Melville saw the war as what marked the end of American innocence. This theme is prevalent in The March into Virginia, which states “All wars are boyish, and are fought by boys,/ The champions and enthusiasts of the state:/ (267,5-7). This poem is about young men who were excited and eager to go fight in the war, that they felt joy and were almost carefree. He states that “so they gayly go to fight,/ Chatting left and laughing right.” (267, 29-30) and that soon their “blithe mood” will die. The men will soon realize everything they thought the war was, it wasn’t and that some of the soldiers will “shame survive” hence the theme loss of innocence.

The College Colonel”, which describes a caption “He brings regiment home- / Not as the they filed two years before, / But a remnant half tattered, and battered, and worn/ Like castaway sailors, ..” (274, 5-8) These men, witnessed the deaths and horrors of what comes with war. At the end they discover despite all the bad things they encountered in the war, in the end, they found their peace “Ah heaven! – what truth to him.” (275, 31)
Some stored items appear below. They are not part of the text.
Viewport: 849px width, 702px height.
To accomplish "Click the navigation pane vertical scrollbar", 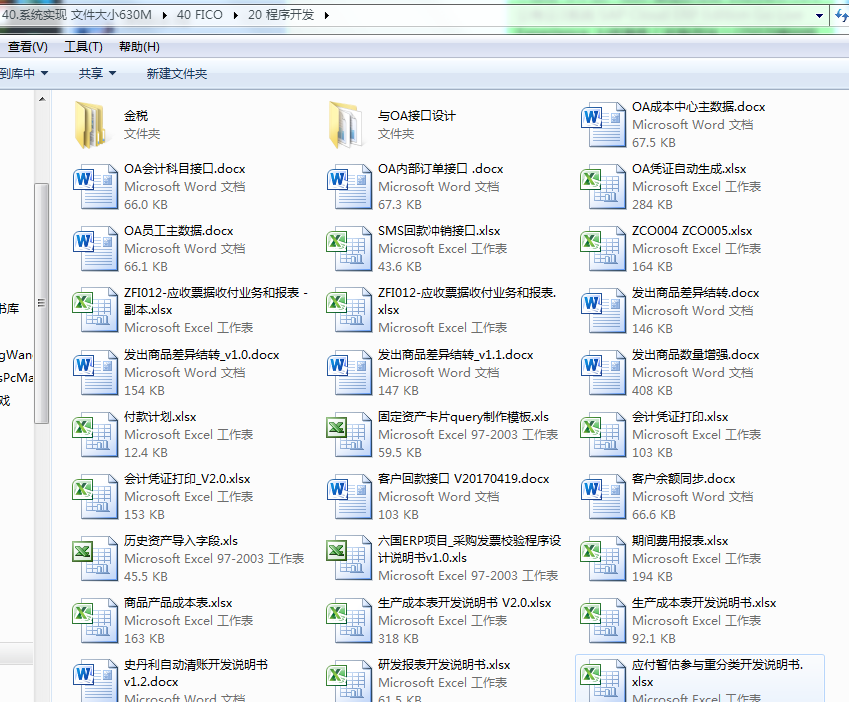I will [41, 300].
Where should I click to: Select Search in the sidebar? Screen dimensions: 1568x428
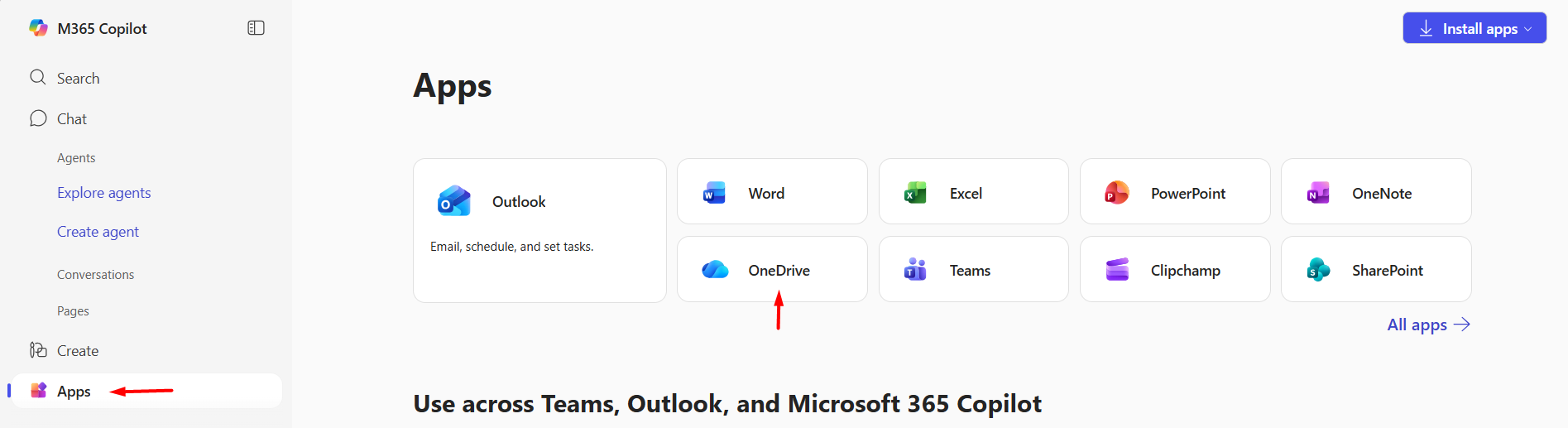[x=78, y=78]
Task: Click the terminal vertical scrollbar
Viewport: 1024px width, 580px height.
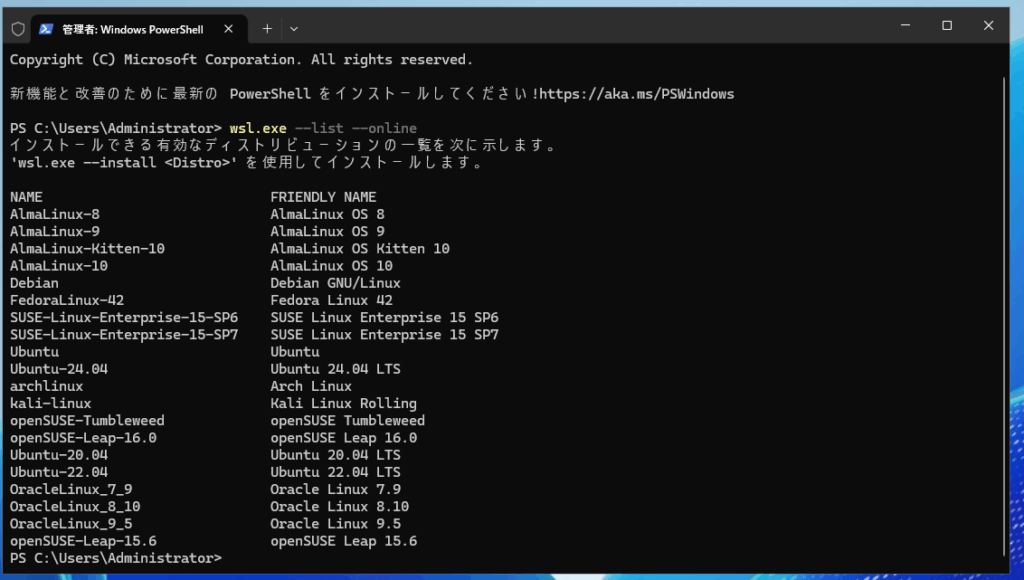Action: pos(1002,300)
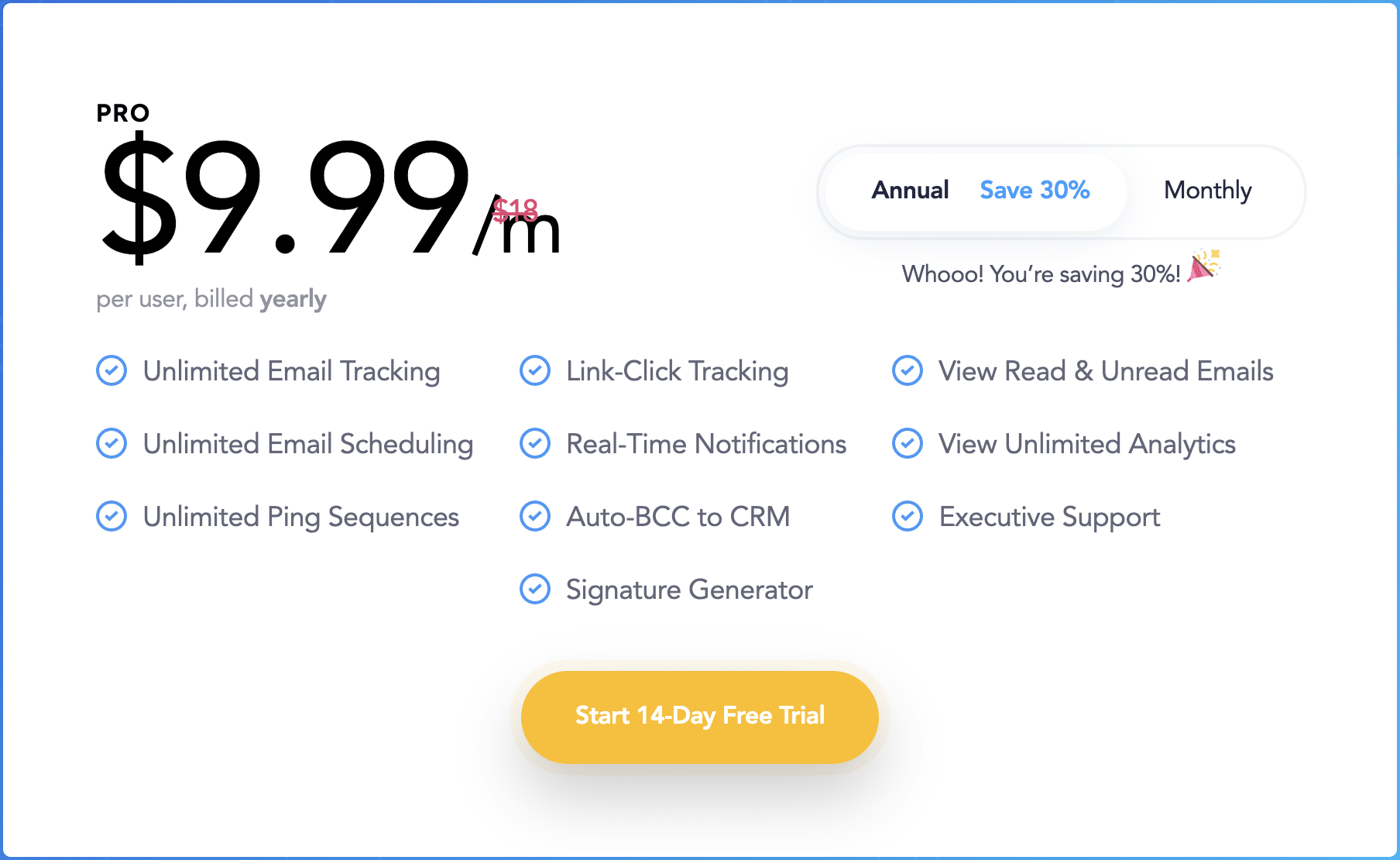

Melville shared the belief with Whitman that, when it came to war, the number one priority of the nation was to work together and preserve the union. One could say they both hoped that after the war, the nation would become a truly united democratic nation and abolish slavery entirely. Whitman’s Drum Taps, is named after the signal for war but could also be the call/song used during ceremonies and funerals; this shows that each individual in the war can be seen as important or accounted for, it could also mean they won’t go unseen.

Both of these men had completely different experiences when it came to the war. Whitman saw first hand what happened to soldiers, not only physically but mentally. One thing that seemed important enough to note was that the poems in Battle Pieces are all in chronological order and almost all of them are written after the war has ended.